Потом я успокоилась, но еще долгое время испытывала по отношению к Камилле двойственное чувство: я видела ее одновременно ее глазами и моими собственными. Однажды, когда она принимала нас с Сартром, она описала нам танец, который должна была исполнять в ближайшем спектакле «Ателье»; она изображала цыганку и придумала залепить ей глаз пластырем, свое решение она оправдывала хитроумными соображениями относительно цыган, танца, театральной эстетики; это было вполне убедительно. На сцене ее туалет, грим, пластырь, а вместе с тем и ее хореография показались мне смешными; меня сопровождали моя сестра и один из ее друзей; они корчились от смеха. Как-то ближе к вечеру я пригласила Камиллу вместе с Пупеттой и Фернаном, оказавшимся проездом в Париже. Ее скрученные жгутом волосы прикрывал черный бархатный берет; из-под черного одеяния, усеянного белыми горошинами, виднелась кофта с буфами на рукавах: она напоминала, но неназойливо, некую картину эпохи Возрождения. Камилла много и с блеском говорила. После ее ухода я нахваливала ее красоту и то искусство, с каким она умела создавать особую атмосферу. «Атмосферу в основном создавали вы», – заметил Фернан с ворчливой доброжелательностью. Я была очень удивлена и стала думать, что, возможно, я сама наделяла Камиллу приводящей в смущение властью. В конце концов, я к ней привыкла, примирилась с ее достоинствами и недостатками. По мере того, как я вновь обретала самоуважение, мне удавалось избавиться от того завораживающего действия, какое поначалу она оказывала на меня.


Это медленное возвращение своих позиций началось весной 1931 года, когда мне понадобилось принять решение относительно своего ближайшего будущего.

Как-то февральским воскресным днем Сартр получил письмо, в котором его уведомляли, что в Японию отправляют другого преподавателя-ассистента. Он был крайне разочарован. С другой стороны, университет просил его заменить в последнем триместре в Гавре преподавателя философии: у того была нервная депрессия, и Сартр сохранит свой пост в следующем году. Это была удача, поскольку если уж он оставался во Франции, то хотел бы, по крайней мере, преподавать недалеко от Парижа. Сартр согласился. Таким образом, долгая разлука, которой я так опасалась, мне больше не грозила! Огромный камень упал у меня с души. Вот только вместе с тем алиби, которое сулило мне будущее, рушилось: ничто не защищало меня больше от моих угрызений. Я отыскала страницу в блокноте, нацарапанную в кафе «Дюпон» на бульваре Рошешуар однажды вечером, когда я наверняка немного выпила: «Ну вот. Я снова ни о чем не буду думать. Целая куча радостных мелких убийств (“Крик-крак” – потрескивали, умирая, стебельки льна, сгоревшие в сказке Андерсена, а маленькие дети хлопали в ладоши и кричали: “Конец, конец!”). Быть может, не стоило и жить в конечном счете. Жить ради удобного и приятного!.. Мне хотелось бы вновь научиться одиночеству: как давно я не была одна!»

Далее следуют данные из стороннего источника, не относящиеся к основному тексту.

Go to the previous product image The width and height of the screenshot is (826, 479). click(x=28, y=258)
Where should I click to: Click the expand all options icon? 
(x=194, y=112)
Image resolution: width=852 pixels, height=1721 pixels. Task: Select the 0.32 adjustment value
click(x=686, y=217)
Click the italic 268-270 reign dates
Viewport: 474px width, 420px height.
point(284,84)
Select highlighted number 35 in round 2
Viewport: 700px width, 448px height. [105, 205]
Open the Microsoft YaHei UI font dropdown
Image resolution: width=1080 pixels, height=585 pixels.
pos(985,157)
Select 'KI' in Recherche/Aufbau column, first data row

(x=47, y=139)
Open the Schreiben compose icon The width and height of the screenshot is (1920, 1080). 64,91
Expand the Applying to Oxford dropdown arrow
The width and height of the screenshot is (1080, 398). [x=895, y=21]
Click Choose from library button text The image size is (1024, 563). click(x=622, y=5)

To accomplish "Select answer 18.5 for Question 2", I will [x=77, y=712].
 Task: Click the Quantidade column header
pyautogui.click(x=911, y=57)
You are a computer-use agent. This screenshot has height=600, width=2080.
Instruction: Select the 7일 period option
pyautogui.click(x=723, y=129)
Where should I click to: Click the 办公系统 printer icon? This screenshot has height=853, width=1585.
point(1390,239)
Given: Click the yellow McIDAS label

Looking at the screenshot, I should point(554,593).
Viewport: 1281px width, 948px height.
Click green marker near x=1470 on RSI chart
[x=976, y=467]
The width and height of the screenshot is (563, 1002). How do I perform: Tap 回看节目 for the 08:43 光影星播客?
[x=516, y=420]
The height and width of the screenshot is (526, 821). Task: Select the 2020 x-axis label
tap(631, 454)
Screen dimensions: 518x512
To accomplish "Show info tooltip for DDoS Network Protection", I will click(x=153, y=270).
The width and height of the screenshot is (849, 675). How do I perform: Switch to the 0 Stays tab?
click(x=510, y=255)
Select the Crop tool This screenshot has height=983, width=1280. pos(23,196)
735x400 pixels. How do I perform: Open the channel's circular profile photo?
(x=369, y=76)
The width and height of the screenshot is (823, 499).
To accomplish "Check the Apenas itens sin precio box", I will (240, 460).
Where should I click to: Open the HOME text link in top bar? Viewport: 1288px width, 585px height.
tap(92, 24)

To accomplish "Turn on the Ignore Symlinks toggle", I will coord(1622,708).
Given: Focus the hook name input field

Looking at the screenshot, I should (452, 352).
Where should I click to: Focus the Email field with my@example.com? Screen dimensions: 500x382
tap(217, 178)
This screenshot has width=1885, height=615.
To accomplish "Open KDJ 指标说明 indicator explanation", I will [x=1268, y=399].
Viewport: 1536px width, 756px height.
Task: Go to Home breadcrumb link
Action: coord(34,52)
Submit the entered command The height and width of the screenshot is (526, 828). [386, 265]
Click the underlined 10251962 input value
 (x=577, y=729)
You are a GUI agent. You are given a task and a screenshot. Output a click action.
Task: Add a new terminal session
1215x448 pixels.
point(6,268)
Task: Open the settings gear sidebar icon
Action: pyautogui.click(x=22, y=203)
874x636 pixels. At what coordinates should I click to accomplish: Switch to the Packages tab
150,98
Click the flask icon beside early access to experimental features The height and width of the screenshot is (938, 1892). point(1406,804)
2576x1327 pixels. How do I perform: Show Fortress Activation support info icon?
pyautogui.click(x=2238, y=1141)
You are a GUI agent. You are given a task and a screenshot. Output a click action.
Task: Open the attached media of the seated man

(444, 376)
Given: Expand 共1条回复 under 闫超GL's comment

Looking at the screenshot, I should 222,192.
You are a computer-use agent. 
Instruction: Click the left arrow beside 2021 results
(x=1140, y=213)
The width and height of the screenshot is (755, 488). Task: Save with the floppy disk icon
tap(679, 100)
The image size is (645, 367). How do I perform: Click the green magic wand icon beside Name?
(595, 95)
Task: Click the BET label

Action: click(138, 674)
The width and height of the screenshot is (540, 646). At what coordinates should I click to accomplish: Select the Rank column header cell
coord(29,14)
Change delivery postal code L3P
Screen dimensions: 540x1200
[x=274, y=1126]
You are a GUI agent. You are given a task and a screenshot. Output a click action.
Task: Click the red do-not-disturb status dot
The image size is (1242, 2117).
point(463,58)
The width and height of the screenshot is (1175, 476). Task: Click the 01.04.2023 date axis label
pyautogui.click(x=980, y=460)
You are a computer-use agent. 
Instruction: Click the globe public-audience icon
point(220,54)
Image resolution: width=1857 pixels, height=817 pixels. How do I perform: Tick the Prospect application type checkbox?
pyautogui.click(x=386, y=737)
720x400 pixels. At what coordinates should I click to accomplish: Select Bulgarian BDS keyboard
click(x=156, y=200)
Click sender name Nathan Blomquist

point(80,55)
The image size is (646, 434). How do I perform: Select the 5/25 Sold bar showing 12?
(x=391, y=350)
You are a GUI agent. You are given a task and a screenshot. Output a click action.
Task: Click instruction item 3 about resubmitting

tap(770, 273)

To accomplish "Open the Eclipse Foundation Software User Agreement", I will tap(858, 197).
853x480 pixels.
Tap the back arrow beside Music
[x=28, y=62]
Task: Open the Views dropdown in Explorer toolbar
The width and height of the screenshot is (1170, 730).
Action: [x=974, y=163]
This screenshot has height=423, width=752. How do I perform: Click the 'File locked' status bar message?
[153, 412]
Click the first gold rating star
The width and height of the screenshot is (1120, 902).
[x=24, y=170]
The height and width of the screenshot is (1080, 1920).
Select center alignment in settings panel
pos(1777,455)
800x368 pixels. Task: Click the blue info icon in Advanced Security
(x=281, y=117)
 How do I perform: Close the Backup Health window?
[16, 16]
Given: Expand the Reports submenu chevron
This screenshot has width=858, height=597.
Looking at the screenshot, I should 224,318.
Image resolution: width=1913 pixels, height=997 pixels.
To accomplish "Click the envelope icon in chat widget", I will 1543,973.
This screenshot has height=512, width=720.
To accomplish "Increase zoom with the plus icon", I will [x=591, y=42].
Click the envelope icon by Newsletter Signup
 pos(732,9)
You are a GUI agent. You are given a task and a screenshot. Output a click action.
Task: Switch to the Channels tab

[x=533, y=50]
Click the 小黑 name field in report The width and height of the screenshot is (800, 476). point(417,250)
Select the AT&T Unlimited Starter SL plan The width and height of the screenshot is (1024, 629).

Такое отчаяние, как я уже говорила, охватывало меня лишь временами, на самом деле страх одиночества пересиливал стремление к нему. Настал момент, когда я должна была попросить для себя пост: меня направили в Марсель, я была ошеломлена. Я предполагала и более мучительные ссылки, но никогда до конца в них не верила, и вдруг это случилось: 2 октября я окажусь в восьмистах километрах от Парижа. Сартр, увидев мою панику, предложил пересмотреть наши планы: если мы сочетаемся браком, мы получим двойной пост и, в общем-то, эта формальность не нанесет серьезного ущерба нашему образу жизни. Такая перспектива застала меня врасплох. До сих пор мы даже не рассматривали возможности следовать общепринятым правилам, поэтому идея сочетаться браком не приходила нам в голову. Она принципиально нас оскорбляла. По многим пунктам мы колебались, но наш анархизм был столь же ярко выражен и столь же агрессивен, как анархизм анархистов былых времен; как и им, он предписывал нам отвергать вмешательство общества в наши личные дела. Мы были против общественных установлений, потому что они способствуют отчуждению свободы, и против буржуазии, от которой они исходили: нам казалось естественным согласовывать свое поведение исключительно с нашими убеждениями. Безбрачие было для нас само собой разумеющимся. Только весьма значимые причины могли бы вынудить нас принять условности, которые мы отвергали.